While this is not intended to be a dystopian rant, I feel strongly motivated to draw attention to the fragile and interdependent future we are creating through the use of programmable devices and systems. Some of you are, no doubt, rather tired of this theme, but as we equip cyber-physical and virtual systems with programs that animate their functions, it seems inescapable that over time they will become increasingly interdependent and that may produce vulnerabilities and fragilities that will be exploited by inimical parties or will simply create difficult and even unrecoverable failures.
Consider systems that use passwords and two-factor authentication to identify users. It is often advised to have alternative means for authentication: a mobile device, a distinct email account, a phone number, or an alternative means of identification. These kinds of interdependencies can lead to cascade failures where loss of access to one system initiates failures in others until a complex of authentication failures render a user unable to use any of them. Loss or cancellation of an email account or a mobile phone number may have later consequences if users do not remember to revise all accounts dependent on these alternative means of identification. They may discover the oversight just when the alternatives are vitally needed.
Multiple platforms that support common services such as Alexa or Google Assistant may be concurrently invoked, leading to confusion as to which is "in charge" at the moment. The situation is exacerbated when multiple users are interacting with the same set of platforms or when the platforms are distant from one another. Conflicting commands from authorized but uncoordinated parties could easily lead to instability or even damage physical and virtual systems.
An analogy might be apt. Personal computers were designed initially to be exactly that: isolated computers for personal use. But before long, they became valuable avenues to access and use of the Internet. Not much thought had been put into the security of these systems when they were stand-alone devices and viruses and worms were already propagating by Sneakernet via floppy-disk drives. The Internet and its predecessors including bulletin board systems were new vectors through which malware could travel and various attacks could be executed.
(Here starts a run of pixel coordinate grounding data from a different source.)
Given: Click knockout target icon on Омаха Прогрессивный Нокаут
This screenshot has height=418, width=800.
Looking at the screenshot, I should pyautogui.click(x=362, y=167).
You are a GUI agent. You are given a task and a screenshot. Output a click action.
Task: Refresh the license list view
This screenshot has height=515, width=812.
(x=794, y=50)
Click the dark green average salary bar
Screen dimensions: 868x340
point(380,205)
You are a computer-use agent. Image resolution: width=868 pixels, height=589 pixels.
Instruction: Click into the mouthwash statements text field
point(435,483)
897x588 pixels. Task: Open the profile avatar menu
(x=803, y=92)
A great deal of effort had to be expended to improve the resistance of personal computers to various forms of attack and failure.
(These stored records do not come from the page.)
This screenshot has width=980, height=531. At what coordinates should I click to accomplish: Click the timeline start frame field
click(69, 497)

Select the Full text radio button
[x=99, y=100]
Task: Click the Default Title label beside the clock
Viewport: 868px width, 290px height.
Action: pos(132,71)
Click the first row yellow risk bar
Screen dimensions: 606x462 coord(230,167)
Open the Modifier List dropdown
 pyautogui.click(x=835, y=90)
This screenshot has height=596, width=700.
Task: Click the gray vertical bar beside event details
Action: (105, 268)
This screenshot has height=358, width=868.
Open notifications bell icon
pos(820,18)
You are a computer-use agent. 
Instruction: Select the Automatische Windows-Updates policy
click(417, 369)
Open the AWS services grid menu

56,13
Concerns for safety, security, privacy, and control must be assuaged by systematic analysis of increasingly complex use scenarios.
Many of the devices that are considered cyber-physical systems may suffer from a similar oversight. Often the designers see them as a single-user device controlled from an application running, for example, in the user’s mobile smartphone. What is emerging, however, is a highly connected ecosystem of devices and networks with emergent properties derived from the rich, diverse, and distributed connectivity they exhibit. Concerns for safety, security, privacy, and control must be assuaged by systematic analysis of increasingly complex use scenarios. It might even be argued that these analyses will need to be carried out automatically just to keep up with the non-linear growth in potential use cases and device interactions as the devices proliferate.
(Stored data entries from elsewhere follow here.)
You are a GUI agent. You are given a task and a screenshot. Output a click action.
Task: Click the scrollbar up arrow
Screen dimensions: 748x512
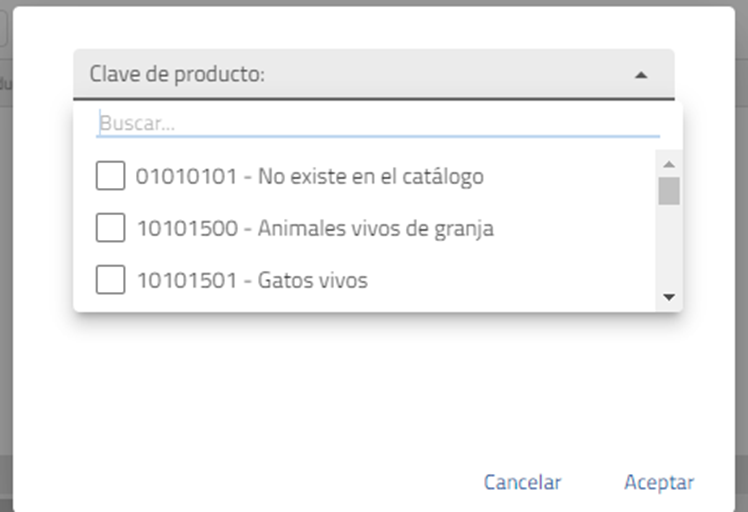[x=669, y=164]
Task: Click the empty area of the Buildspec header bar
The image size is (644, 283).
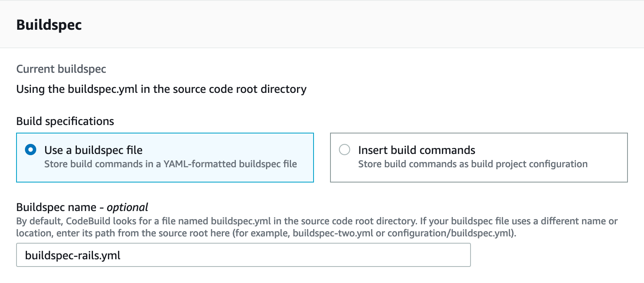Action: (362, 25)
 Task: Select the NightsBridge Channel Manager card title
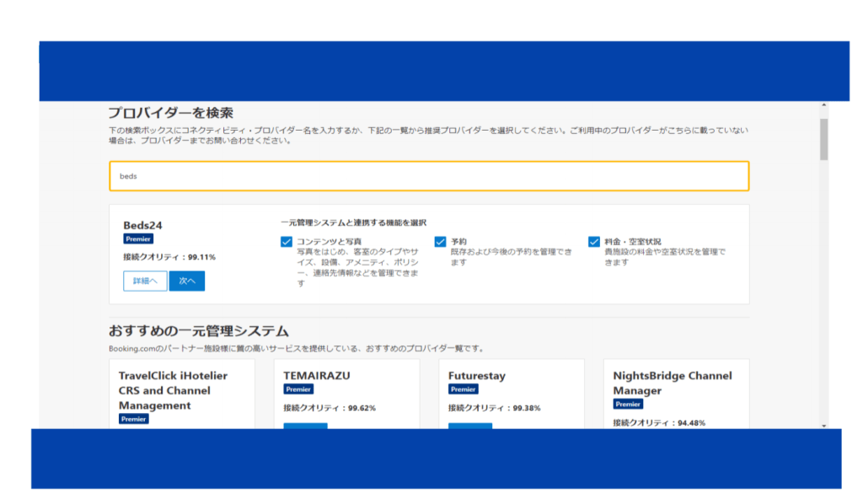coord(673,383)
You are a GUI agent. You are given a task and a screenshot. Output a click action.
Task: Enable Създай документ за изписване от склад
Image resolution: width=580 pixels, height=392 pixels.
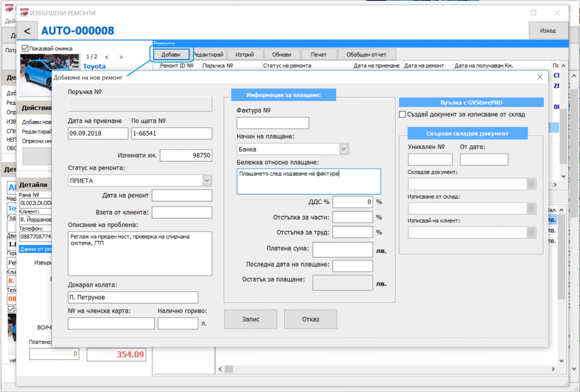click(x=402, y=114)
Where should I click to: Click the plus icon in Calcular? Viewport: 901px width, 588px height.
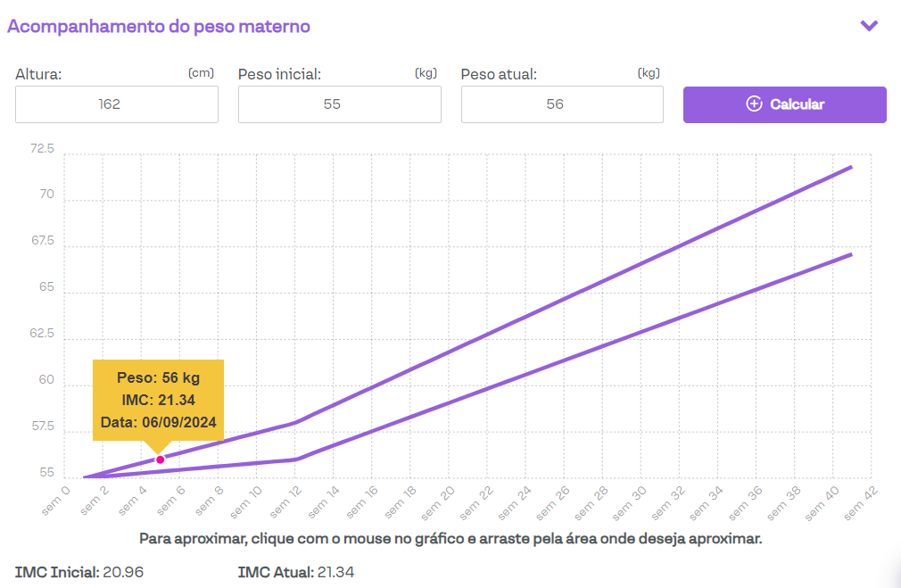coord(754,104)
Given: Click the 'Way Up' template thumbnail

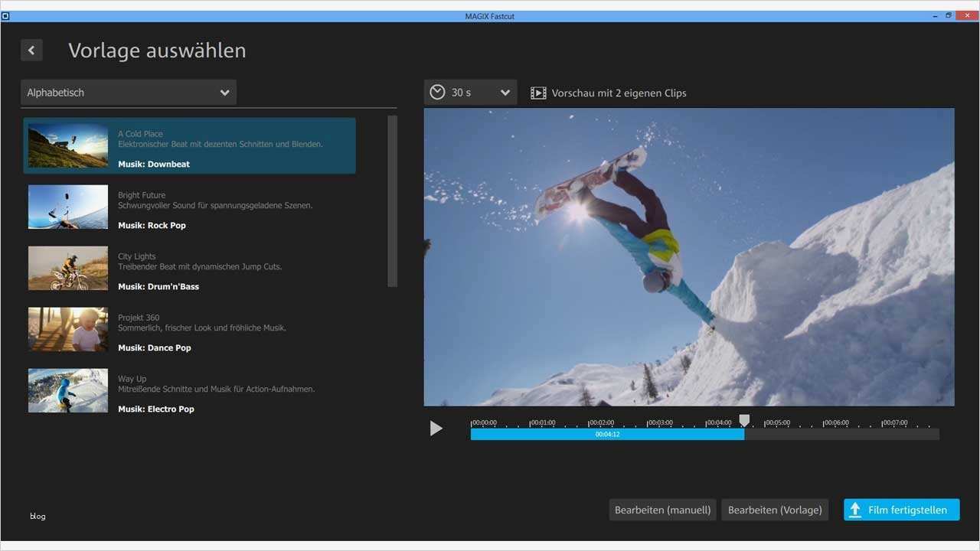Looking at the screenshot, I should click(67, 390).
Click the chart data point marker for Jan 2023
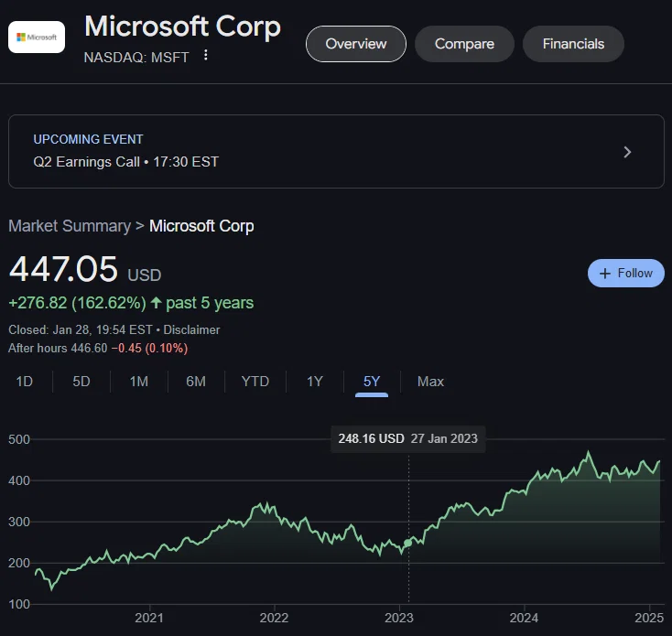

The designers of devices that populate the Internet of Things have an ethical responsibility to be attentive to the hazards their interactions may create and the companies that market the devices and their services may ultimately be charged by society with liability for their failures or the abuses they invite. It is not too early to begin thinking about these kinds of problems and how they might be addressed technically, legally, and ethically by the engineers and scientists whose advances make new capabilities possible, but which may have unknown consequences as their use proliferates.